=== Section Start ===

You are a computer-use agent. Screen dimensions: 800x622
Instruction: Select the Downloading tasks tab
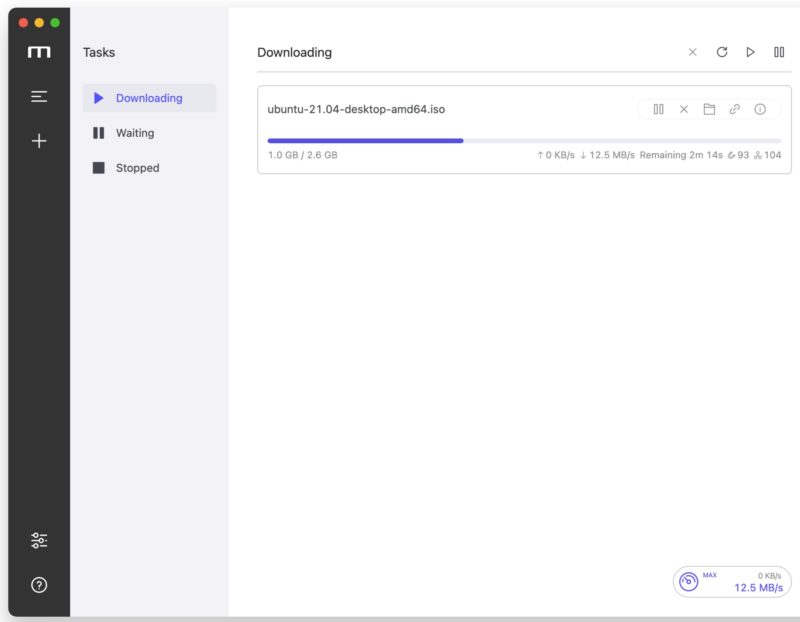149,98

=== Section End ===
=== Section Start ===

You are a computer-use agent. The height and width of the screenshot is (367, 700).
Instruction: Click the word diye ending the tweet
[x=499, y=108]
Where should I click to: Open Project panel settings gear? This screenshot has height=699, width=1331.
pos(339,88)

=== Section End ===

_TO DO_
Which lines of the listing contain the string "agent"? Copy each of them.

_RESULT BELOW_
You are a computer-use agent. Screen dimensions: 800x622
You are a computer-use agent. The height and width of the screenshot is (367, 700).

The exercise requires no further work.